On an Arduino Mega 2560 (q 21) takes 58.2 seconds to return the answer 12.
Two-dimensional recursive function Q2
This function Q2 is my two-dimensional extension of the Hofstadter Q sequence [2]:
(defun q2 (x y) (if (or (< x 1) (< y 1)) 1 (+ (q2 (- x (q2 (1- x) y)) y) (q2 x (- y (q2 x (1- y)))))))
It's a time-consuming function to calculate. For example, it takes about 113 seconds to calculate (q2 7 8) on an Arduino 2560:
> (time (q2 7 8)) 31 Time: 113.0 s
Factor
This function takes a simple approach to finding the least prime factor of a number:
(defun factor (n) (let ((d 2) (i 1)) (loop (when (> (* d d) n) (return n)) (when (zerop (mod n d)) (return d)) (incf d i) (setq i 2))))
If the number is prime, factor will print the number itself.
For example, on a 32-bit platform to find the least prime factor of 2142142141 (it's a prime), and time how long it takes:
> (time (factor 2142142141)) 2142142141 Time: 5.8 s
> (time (factor 2146654199)) 46327 Time: 5.8 s
Factorize
You can use the above factor function as the basis for a simple recursive routine to factorize a number into a list of its prime factors:
(defun factorize (n) (let ((f (factor n))) (if (= n f) (list n) (cons f (factorize (/ n f))))))
For example:
> (factorize 731731731) (3 17 43 333667)
CRC-32
Calculates a CRC-32 Cyclic Redundancy Check. This requires 32-bit integer arithmetic:
(defun crc32 (str) (let ((crc #xFFFFFFFF)) (dotimes (k (length str)) (let* ((c (char str k)) (n (char-code c))) (dotimes (i 8) (setq crc (if (oddp (logxor n crc)) (logxor (logand (ash crc -1) #x7FFFFFFF) #xEDB88320) (logand (ash crc -1) #x7FFFFFFF))) (setq n (ash n -1))))) (logxor crc #xFFFFFFFF)))

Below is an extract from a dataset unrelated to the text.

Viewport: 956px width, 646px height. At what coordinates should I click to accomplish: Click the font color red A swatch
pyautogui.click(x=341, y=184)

For example, on an Adafruit Feather M0:
> (time (crc32 "The quick brown fox jumps over the lazy dog")) 1095738169 Time: 97 ms
Sieve
This uses a technique called the Sieve of Eratosthenes [3] to find all the prime numbers up to a certain number, and it returns the largest one found. It uses a bit array to identify which numbers are prime. Initially all the elements are '0', but at each stage all the multiples of the next prime are set to '1'. The resulting bit array contains a '0' for each prime number:
(defun sieve (size) (let ((a (make-array size :element-type 'bit)) max) (setf (aref a 0) 1 (aref a 1) 1) (dotimes (i size max) (when (zerop (aref a i)) (setq max i) (do ((j (* 2 i) (+ j i))) ((>= j size)) (setf (aref a j) 1))))))

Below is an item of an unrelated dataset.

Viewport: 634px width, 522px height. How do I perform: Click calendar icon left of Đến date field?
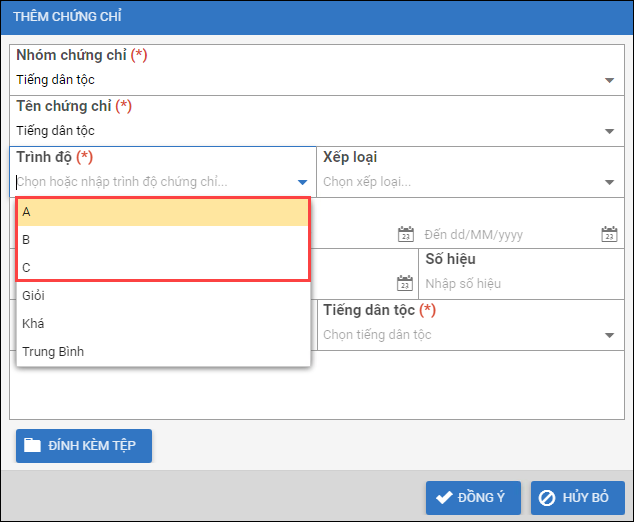coord(405,235)
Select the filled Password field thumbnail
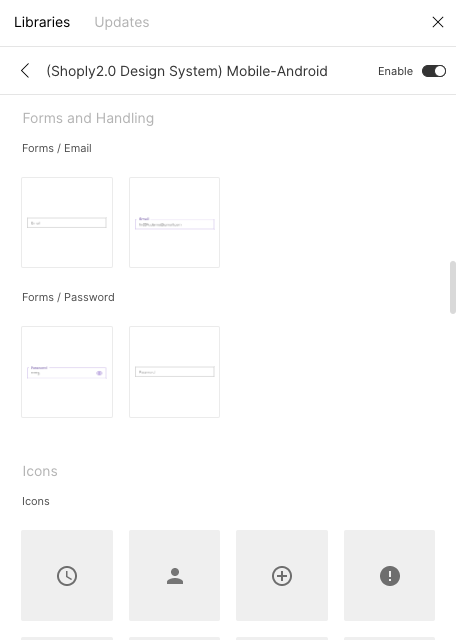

For example, on a Raspberry Pi Pico, to find the largest 5-digit prime:
> (time (sieve 100000)) 99991 Time: 20.8 s
For a graphical example that uses the Sieve of Eratosthenes see Prime number spiral.
- ^ Performance and Evaluation of Lisp Systems, Richard P. Gabriel, MIT Press, PDF on rpgpoet.com.
- ^ An erratic two-dimensional recursive function Q2 on Lispology.
- ^ Sieve of Eratosthenes on Wikipedia.